In keeping with its scandal-response playbook, the Swiss megabank is launching an internal investigation (kind of like it did after the corporate espionage scandal which felled its former CEO, Tidjane Thiam) to determine exactly what led to the bank getting involved with Greensill, and turning a blind eye to the trade-finance assets’ concentrated exposure to Greensill clients like Sanjay Gupta’s GFG Alliance.
Additionally, Finance News reports that the bank has suspended or fired three top executives from its asset-management arm. They include Michel Degen, head of asset management in Switzerland and EMEA, who is being replaced in the interim by Filippo Rima. Luc Mathys, head of fixed income in the unit, and another manager who ran the funds, were also suspended.
Credit Suisse gated the Greensill-linked funds earlier this month after Greensill’s main insurance supplier refused to cover new notes issued by the firm, deeming them too risky. It soon emerged that these assets were heavily exposed to the struggling industrial empire controlled by Gupta. CS gated the funds because the bank said that without the insurance coverage the Greensill assets had become “impossible to value” – which is just a fancy way of saying that they just might be worthless.
The bank is now liquidating the strategy, a group of short-term debt funds for which Greensill had provided the assets and which had been held up as a success story as recently as December. The money pools are returning most of their cash and equivalents, though about two-thirds of investor money remains tied up. Many of the assets in the funds have insurance protection to make them more appealing for investors seeking alternatives to money markets. But the second-biggest of them, the High Income Fund, doesn’t use insurance. It’s also the fund with the least liquidity, with less than 20% of the net assets in cash.
Of course, Credit Suisse isn’t the only international financial institution to get caught up in the Greensill scandal: SoftBank was exposed last year for purportedly using the trade finance funds to shore up some of its portfolio companies by concealing some of their debt obligations.

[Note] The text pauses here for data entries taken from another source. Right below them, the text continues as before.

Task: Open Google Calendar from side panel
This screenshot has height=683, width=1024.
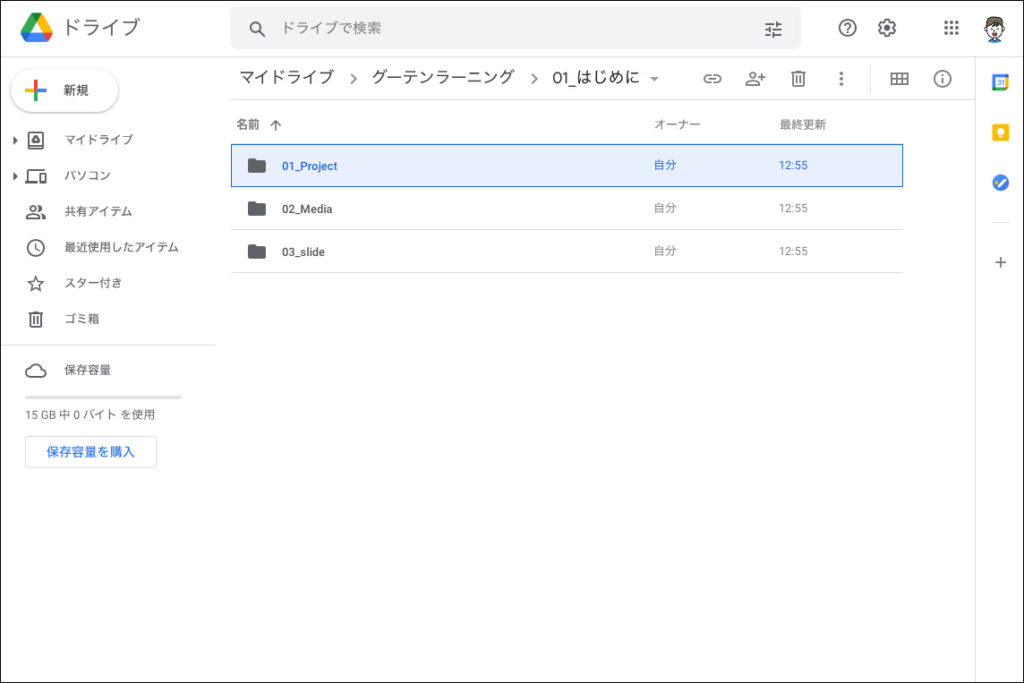Action: (x=1000, y=83)
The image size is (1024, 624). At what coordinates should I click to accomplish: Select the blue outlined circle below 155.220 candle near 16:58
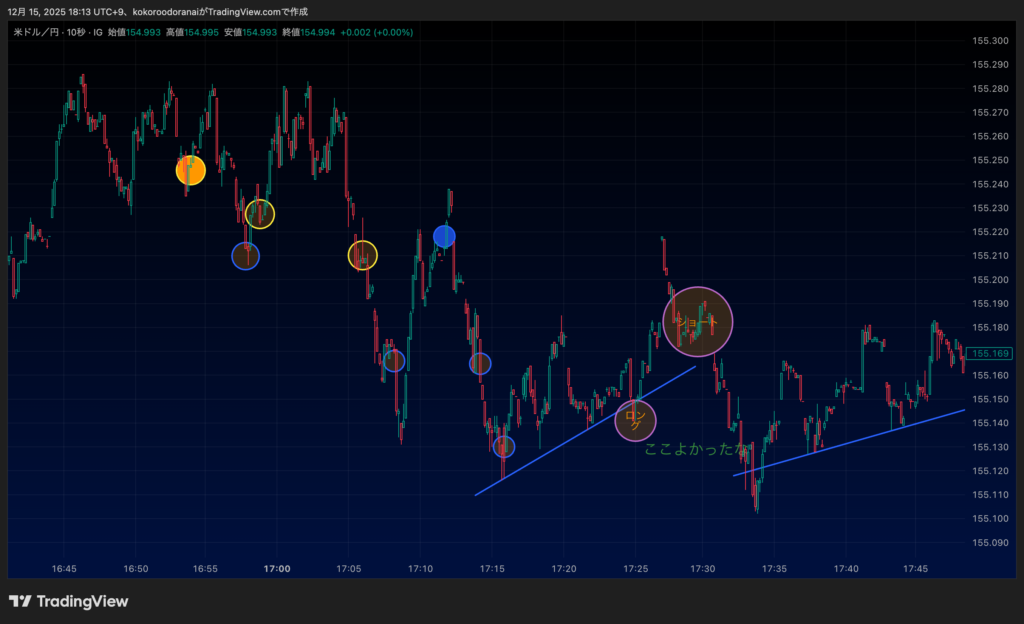pos(245,256)
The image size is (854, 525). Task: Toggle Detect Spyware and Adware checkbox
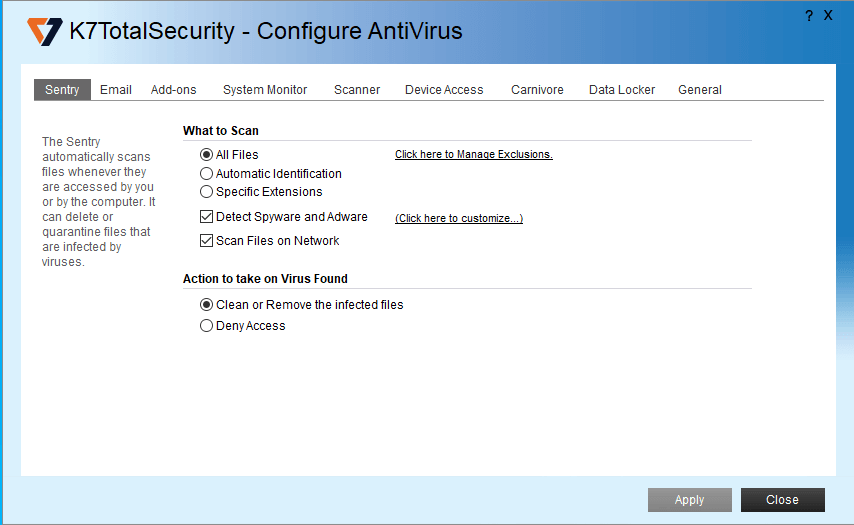207,217
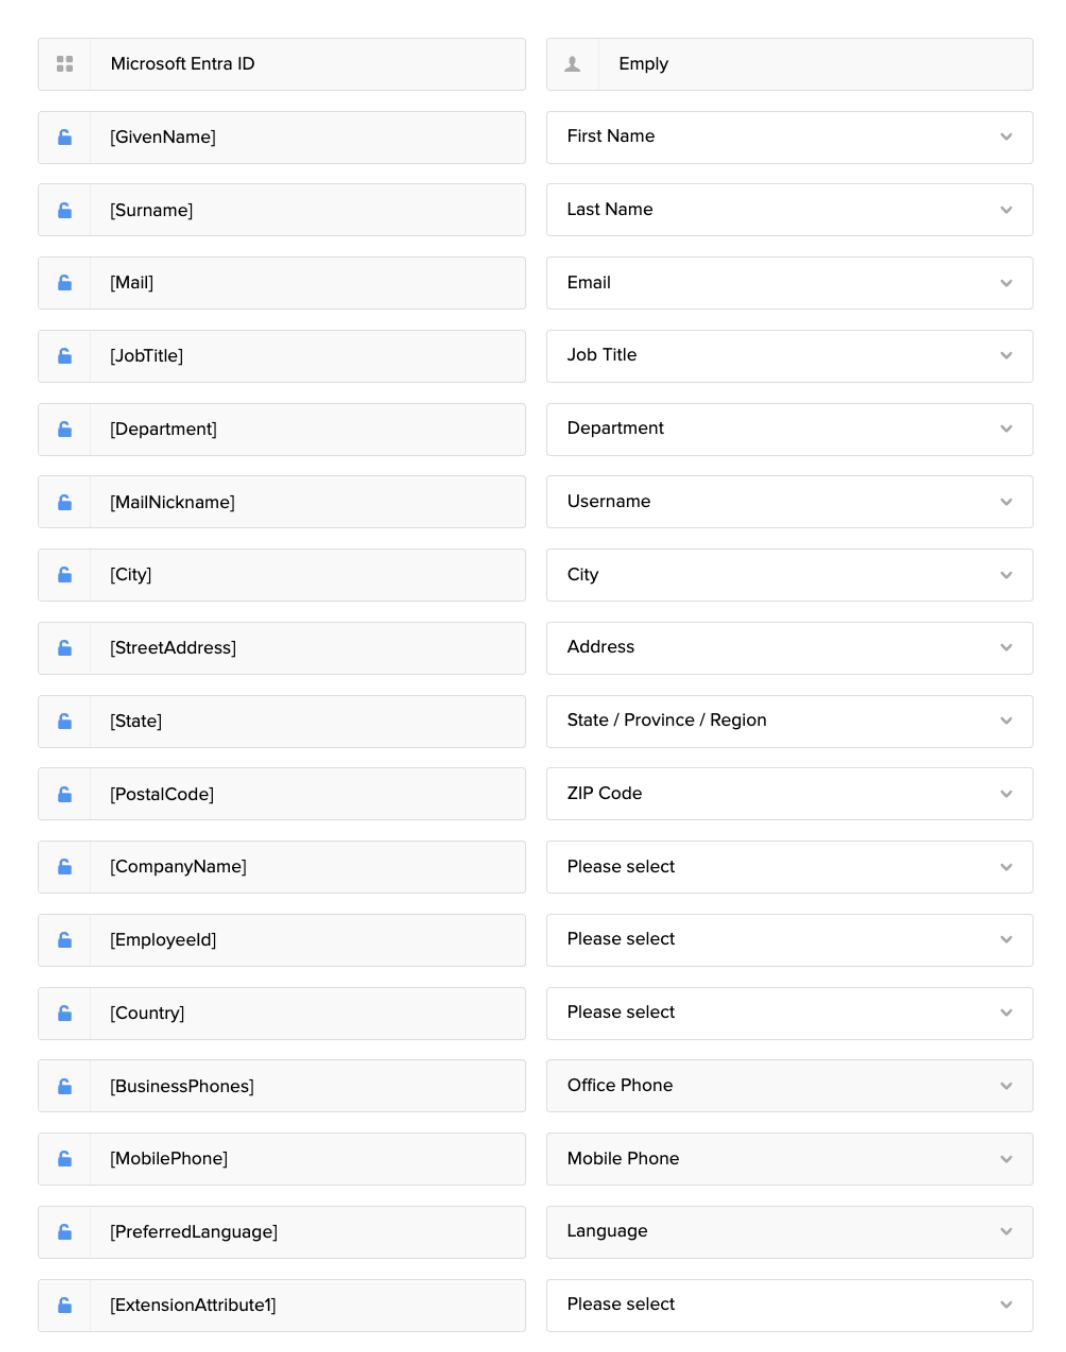
Task: Toggle the lock for [City] attribute
Action: (65, 575)
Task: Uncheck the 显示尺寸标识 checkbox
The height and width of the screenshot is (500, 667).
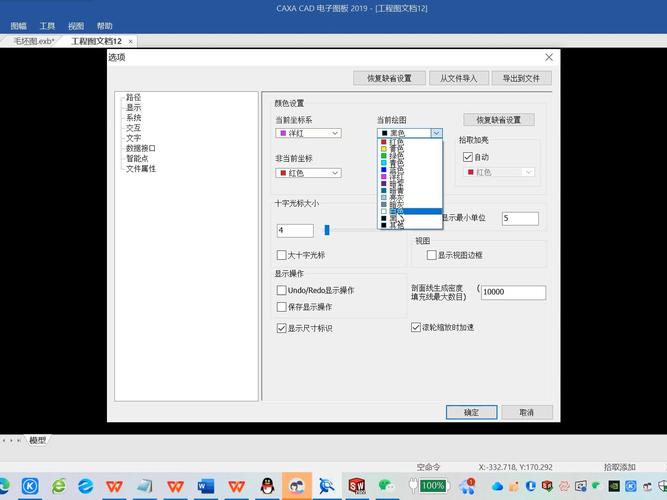Action: point(282,327)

The Japanese telco/VC also poured more than a billion dollars into Greensill, touting the firm’s technological prowess. But as it turns out, the FT reported Wednesday that Greensill’s fabled technology platform was more myth than reality.

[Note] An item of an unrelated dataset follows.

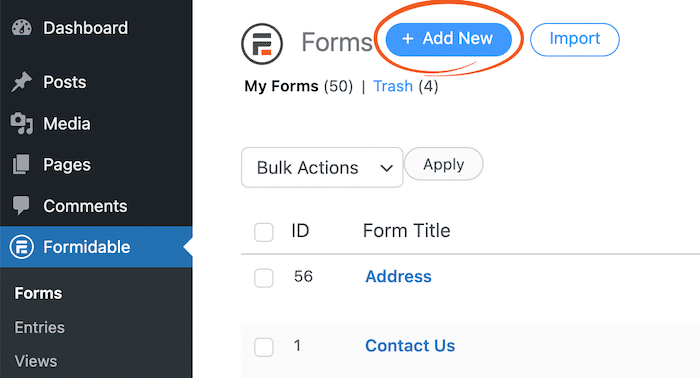700x378 pixels.
Task: Check the box for Contact Us form
Action: pos(263,347)
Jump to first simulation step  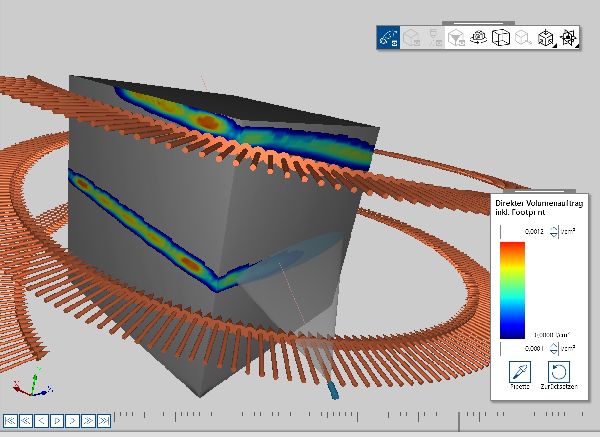(x=10, y=421)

But SoftBank wasn’t the only investor to get suckered: As the FT reports, General Atlantic, known for its early backing of financial technology success stories, invested $250MM into Greensill in 2018, citing the firm’s technological prowess. GA’s co-president Gabriel Caillaux once praised the firm’s “fully integrated technology and funding solutions,” as well the company’s “competitive advantage” in the supply chain finance market. But as Apollo discovered, Greensill’s technology platform actually relies on technology provided by a third-party firm.
It almost makes one wonder how Greensill ever managed to develop its reputation as a leading fintech champion?